== Texto de lectura
Esto significa que muchos jóvenes decidían interrumpir sus estudios e ir a trabajar a la construcción donde, en los buenos tiempos, obtenían unos sueldos elevados sin necesidad de tener estudios por encima de los obligatorios. Esta estrategia es nefasta en el largo plazo tanto para la economía en general (perjudica la formación de capital humano), como para los jóvenes que toman este tipo de decisiones, pues su vuelta al sistema educativo resulta complicada.
La actual crisis económica está reduciendo rápidamente las ventajas de abandonar prematuramente el sistema educativo. Los datos de la última Encuesta de Población Activa española (cuarto trimestre de 2008) muestran algunos indicios de este probable cambio de tendencia. El desempleo total aumentó en 610.000 personas en el último trimestre de 2008. Sin embargo, hay un grupo de edad en el cual el desempleo disminuyó: se trata de los jóvenes entre 16 y 19 años. El motivo no es un aumento de la ocupación pues, al igual que en otros grupos de edad, la ocupación ha caído entre los jóvenes españoles. La razón hay que buscarla en la disminución del número de jóvenes buscando empleo y su contrapartida, la continuación de sus estudios.
====
== Datos aportados
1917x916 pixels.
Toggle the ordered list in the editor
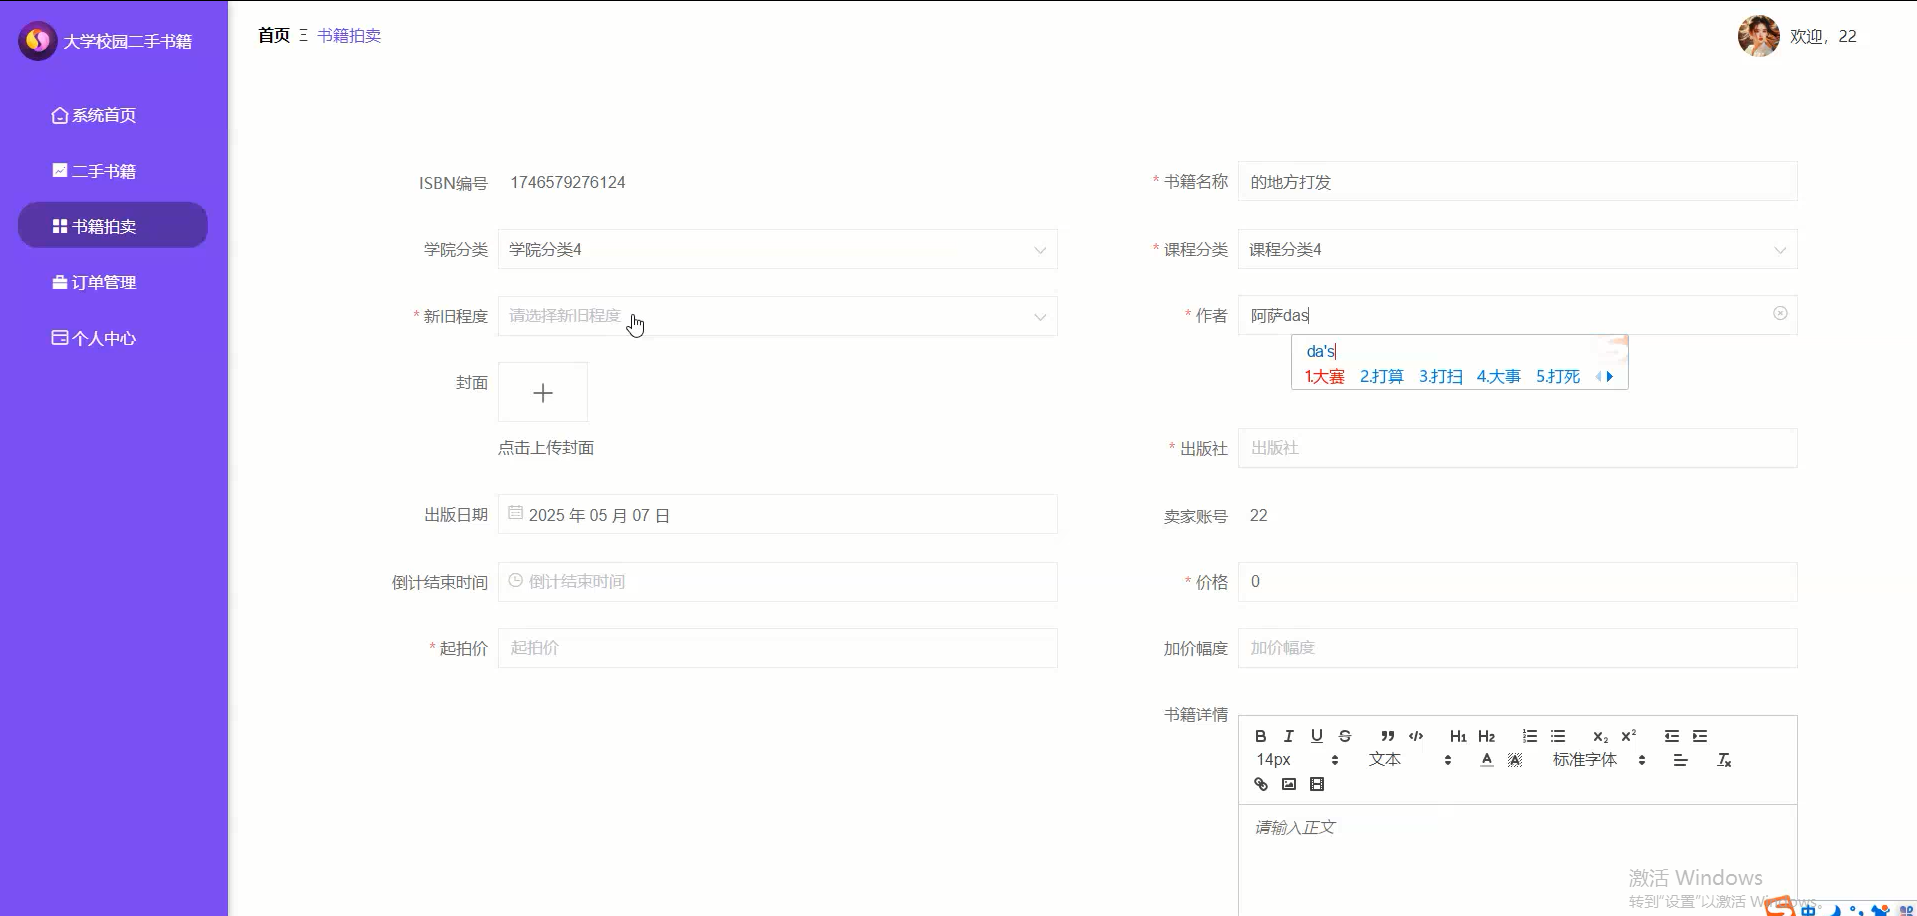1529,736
====
== Datos aportados
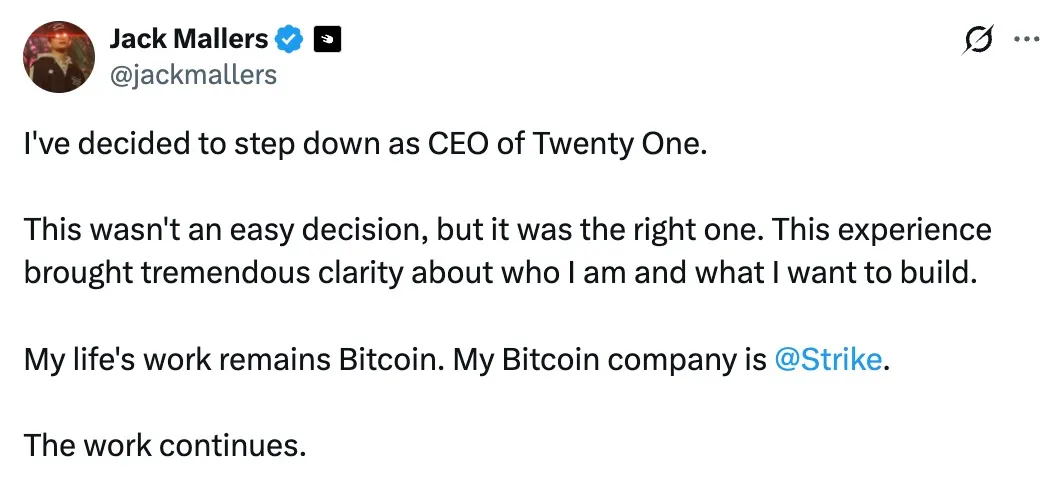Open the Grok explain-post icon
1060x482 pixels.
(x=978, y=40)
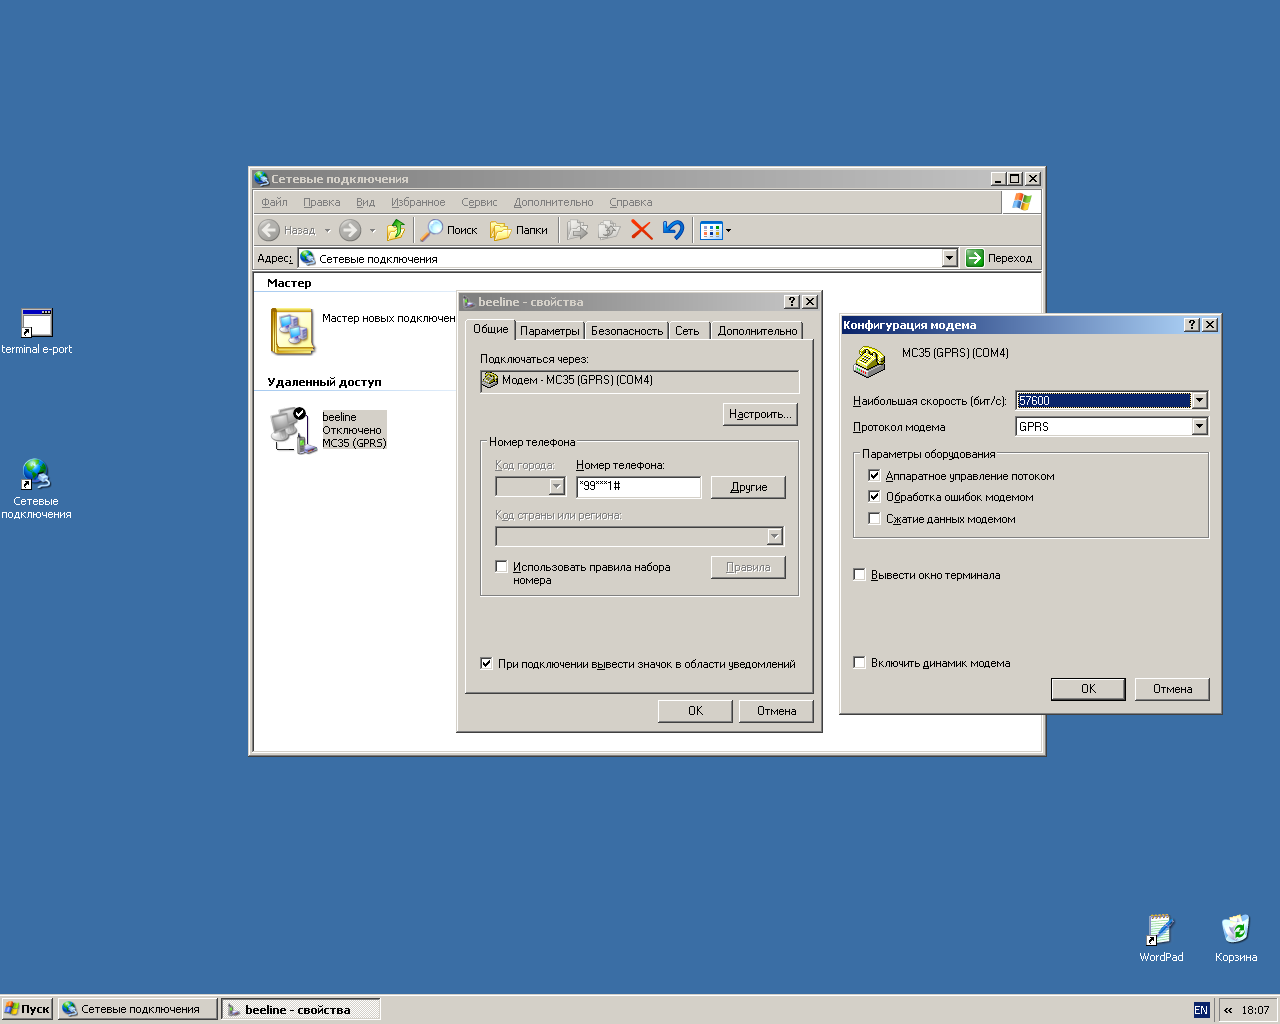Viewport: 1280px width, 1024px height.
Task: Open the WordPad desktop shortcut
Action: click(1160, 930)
====
§ **Tarea 1**
Según el texto, ¿en cuántas personas aumentó el desempleo total en el último trimestre de 2008?
§ **Tarea 2**
Reproduce del texto el fragmento que empieza en "Esto significa que" y termina en "educativo resulta complicada.".
§ **Tarea 3**
¿Por qué, según el texto, disminuyó el desempleo entre los jóvenes de 16 a 19 años a finales de 2008?
Los registros no intervienen en esta parte.

§ **Respuesta 1**
En 610.000 personas.

§ **Respuesta 2**
Esto significa que muchos jóvenes decidían interrumpir sus estudios e ir a trabajar a la construcción donde, en los buenos tiempos, obtenían unos sueldos elevados sin necesidad de tener estudios por encima de los obligatorios. Esta estrategia es nefasta en el largo plazo tanto para la economía en general (perjudica la formación de capital humano), como para los jóvenes que toman este tipo de decisiones, pues su vuelta al sistema educativo resulta complicada.

§ **Respuesta 3**
Disminuyó porque bajó el número de jóvenes que buscaban empleo, ya que continuaron sus estudios. No se debió a un aumento de la ocupación, que también cayó en ese grupo.